When Kerim Noor is twenty-four, everything he ever thought he might be comes apart in a dream. In the span of a single night, he lives a childhood in a place that looks almost like Turkey, only wilder, void of cities. He runs across great promenades that overlook the sea, sleeps in the lap of someone who is but is not his mother, cries in her arms, but can't explain what brings on the tears—he wants to go home. You're right here already, little moon, she whispers.

This boy grows: Learns a language unlike any Kerim has heard before, spars with a stranger he knows is his father, goes over and over again an elaborate dance meant for the goddess of the moon. He daydreams of walking spirals into her heart, the sea at his heels, and offering her a prayer that someone wrote long ago, made new on his tongue into something like love or longing. He wonders if it will please her, if he could change some word to call himself more closely to her. In between these lessons, he hears word of some foreign prince that everyone hopes will save humanity—from what? The world is calm and wonderful. He is skeptical.

His father comes and goes, bringing with him tales of heroes braving the sea, vanquishing dragons, falling under the bewitchment of sorceresses from far away lands, spun of spells and spirits and wanting. His father speaks of the boy sometimes, too, the one meant to save them all. He learns to ignore it.

Then: The boy is newly a man, bowing down to that boy from long ago, contempt hanging in the air behind a mask of dignified resignation. His time passes in lessons and spars and negotiations; a year away, a year spent escaping silence to cavort with common folk far from responsibility. His happiness ebbs and flows, tinged with irritation, with moments of pure joy wrestling in the grass or trading particularly satisfying barbs with his tutors, his generals, the boy. Anxiety floods in when the moon comes to Earth and stays.

There is a woman, though—endless warmth, a bright flash of something gotten, even more overwhelming than the sea, that boy. She brings with her a wanting cut through with the bitter taste of fear—his own, buried deep in his gut, ringing out as he reaches across space to brush her hair from her face, as they press their lips and bodies into one. She overwhelms him, a riptide, sweeps him into infinitude even in dreaming. Finally, there is darkness and pain. Endlessly.

Kerim wakes up gasping for breath, sees in the glass of the window that his hair has gone white overnight. As his the body beside him stirs awake, he stumbles to the bathroom to clutch at the strands, and then to freeze in front of his reflection, paralyzed by how much like that dream boy he now appears.

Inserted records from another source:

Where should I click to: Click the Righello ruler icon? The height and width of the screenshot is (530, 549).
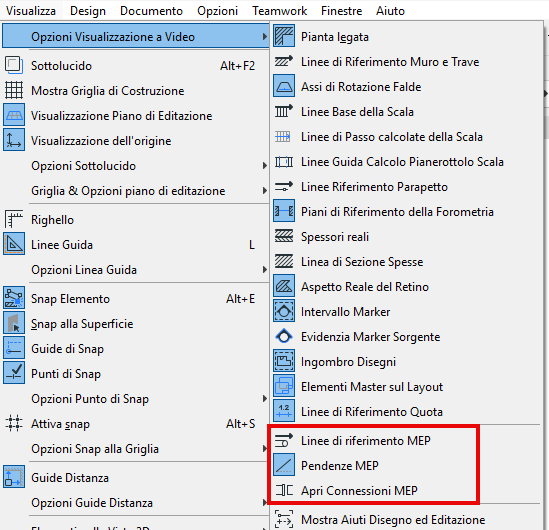point(14,219)

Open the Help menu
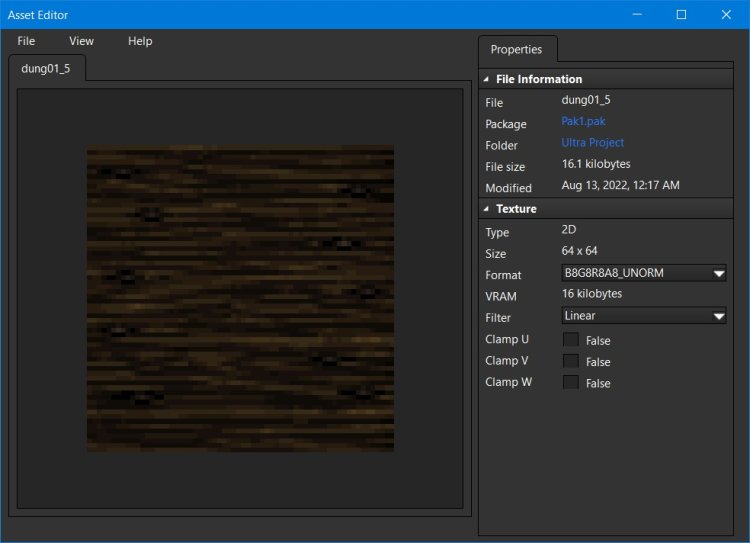[140, 41]
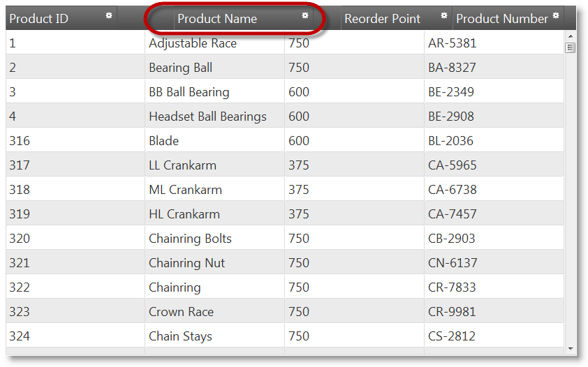The width and height of the screenshot is (588, 367).
Task: Open Product Number column settings icon
Action: coord(556,15)
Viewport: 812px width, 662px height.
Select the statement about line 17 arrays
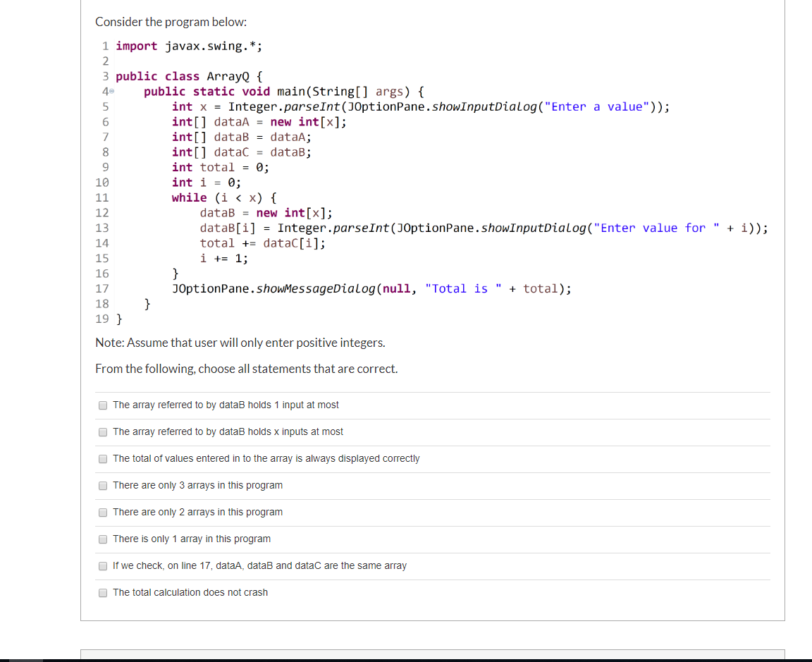pos(260,565)
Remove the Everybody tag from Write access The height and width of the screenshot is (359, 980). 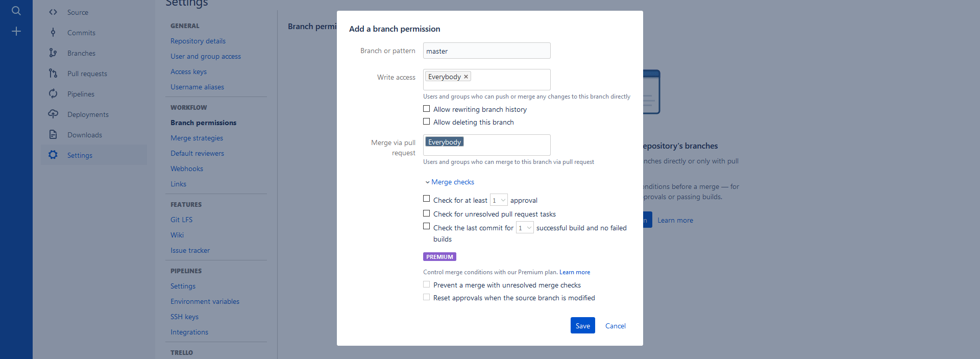[466, 76]
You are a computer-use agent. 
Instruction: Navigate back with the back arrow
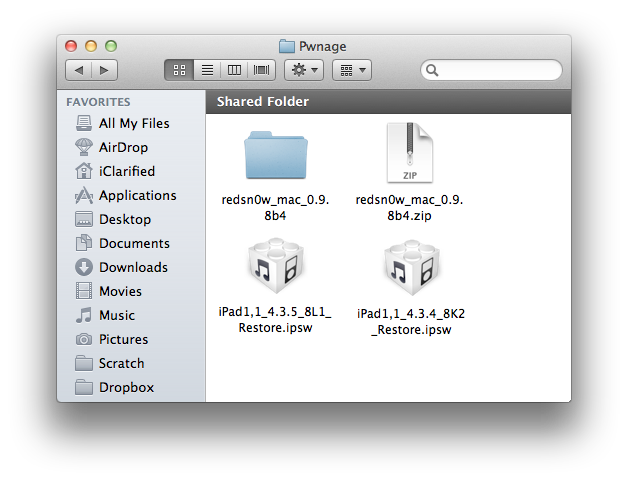tap(79, 70)
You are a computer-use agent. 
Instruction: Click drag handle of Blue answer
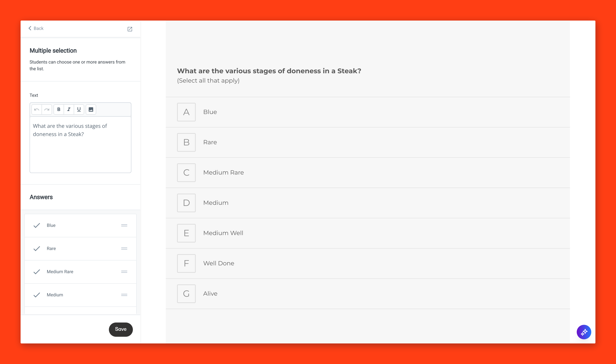click(x=124, y=225)
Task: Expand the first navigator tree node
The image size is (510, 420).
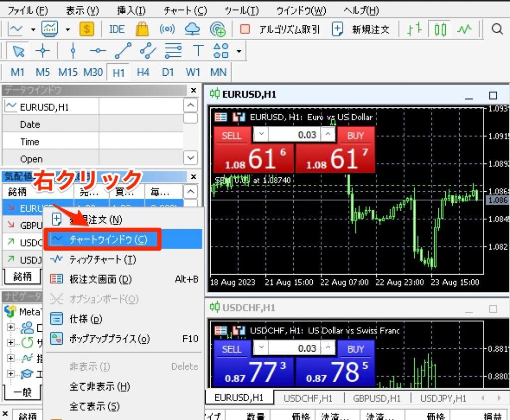Action: click(10, 328)
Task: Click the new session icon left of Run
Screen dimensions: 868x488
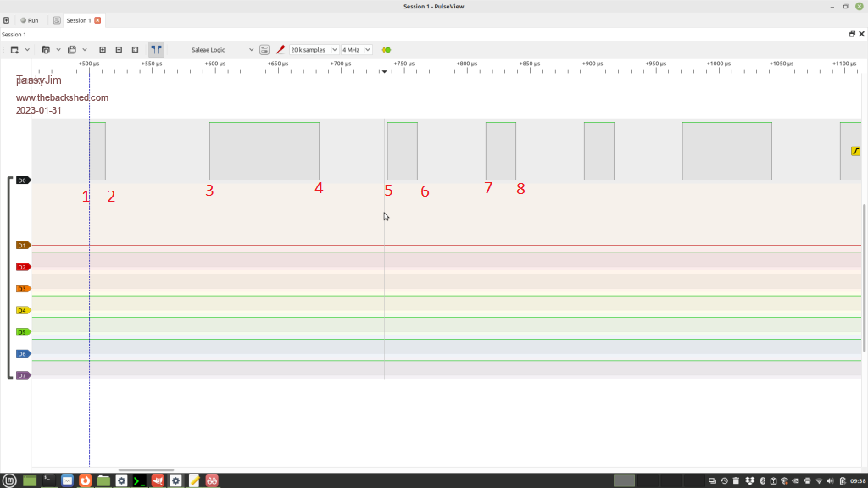Action: tap(7, 20)
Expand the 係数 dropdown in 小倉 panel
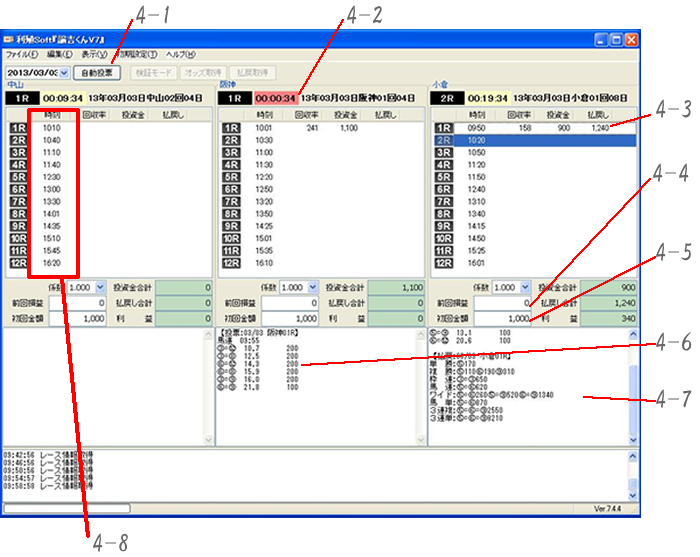The image size is (700, 557). (524, 286)
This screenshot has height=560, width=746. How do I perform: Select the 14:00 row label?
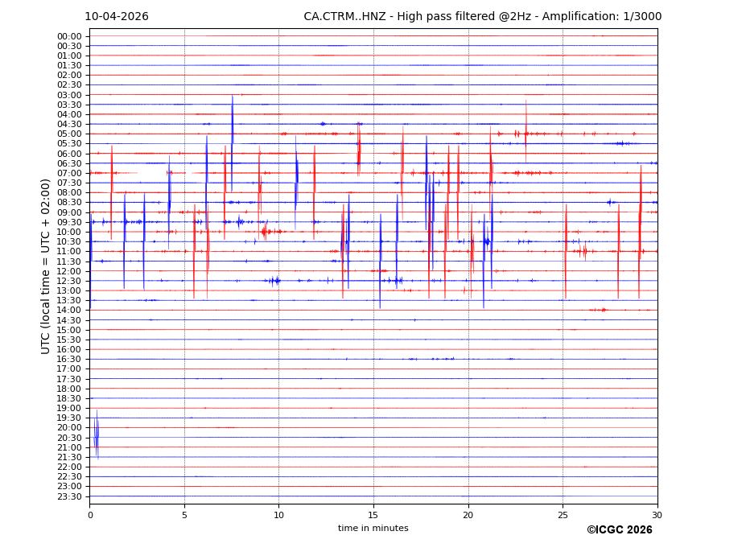(69, 311)
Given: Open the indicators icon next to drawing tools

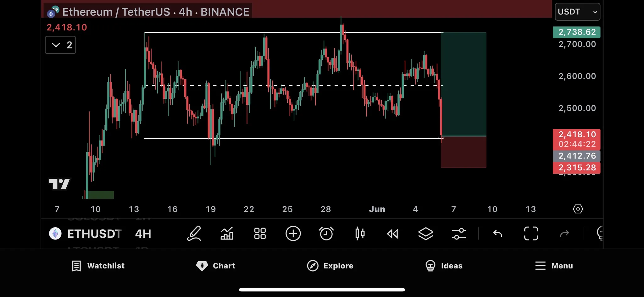Looking at the screenshot, I should (226, 234).
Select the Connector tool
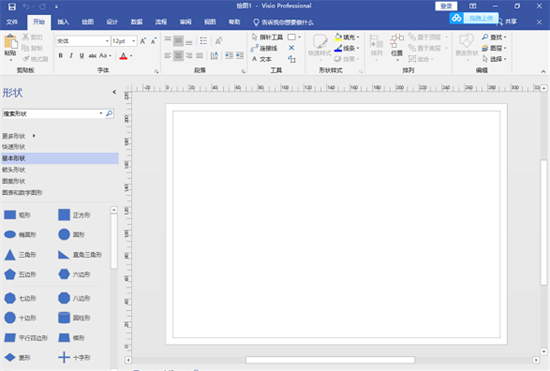Image resolution: width=550 pixels, height=371 pixels. [x=264, y=48]
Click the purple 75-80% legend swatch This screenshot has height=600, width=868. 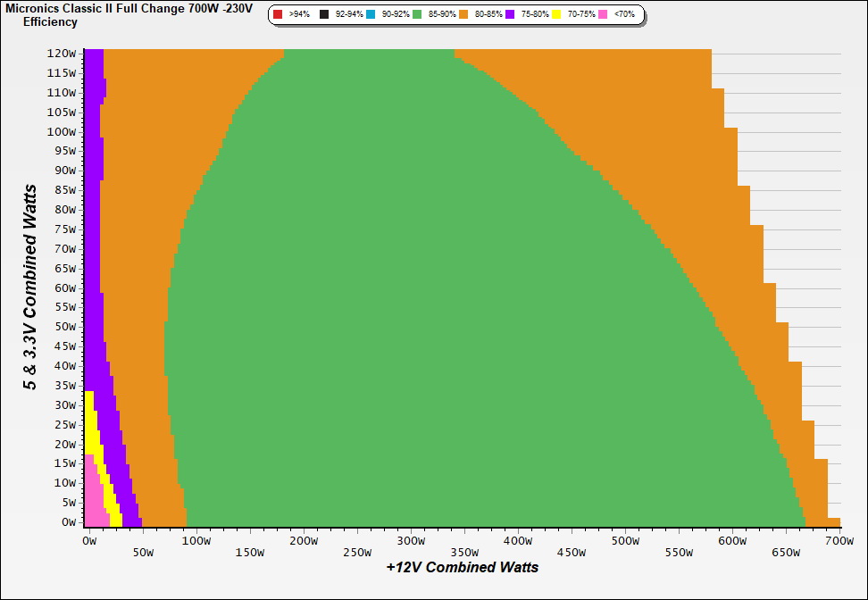point(510,15)
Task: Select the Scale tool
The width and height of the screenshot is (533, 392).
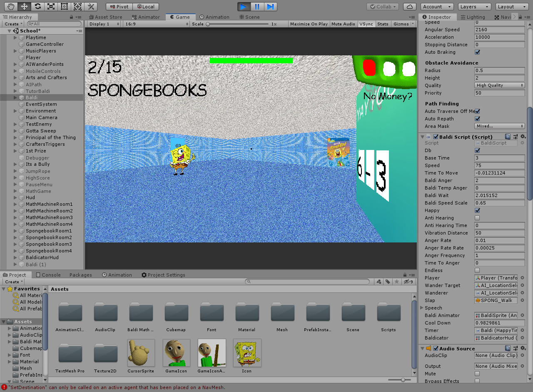Action: 51,6
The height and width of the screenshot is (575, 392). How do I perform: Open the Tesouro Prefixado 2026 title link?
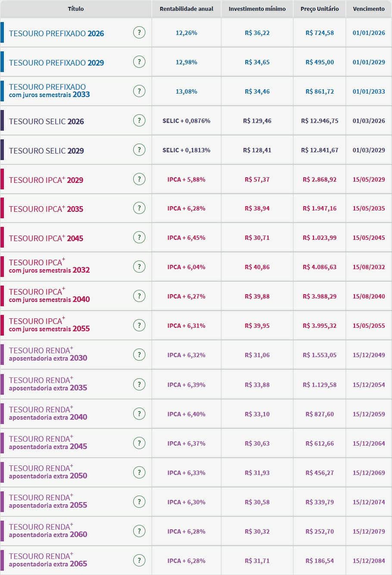coord(56,34)
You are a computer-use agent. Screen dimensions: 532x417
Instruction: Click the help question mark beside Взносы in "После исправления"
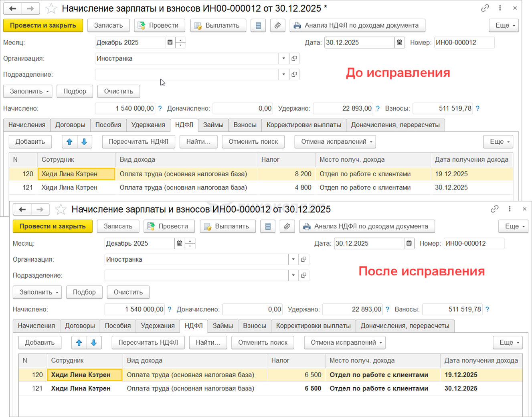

That boy’s name stabs like a wound behind Kerim’s eyes, driving in again and again as if to erase the fact anyone else ever existed: Kunzite. 

His fiancée paces the hall outside the bathroom as she phones his mother—his mother now, something says, and Kerim clutches the sink, because he does not know what to make of this other woman who some part of him feels compelled to call the same—who drives immediately over despite the hour, who says prayers and drags him to the imam, to doctors after that, but no one can explain it. Kerim does not speak of the dream and the pit of loss it left behind. He does not tell anyone that he remembers its every second like another life. Impossible, to fit two and a half decades into the length of a night. And yet.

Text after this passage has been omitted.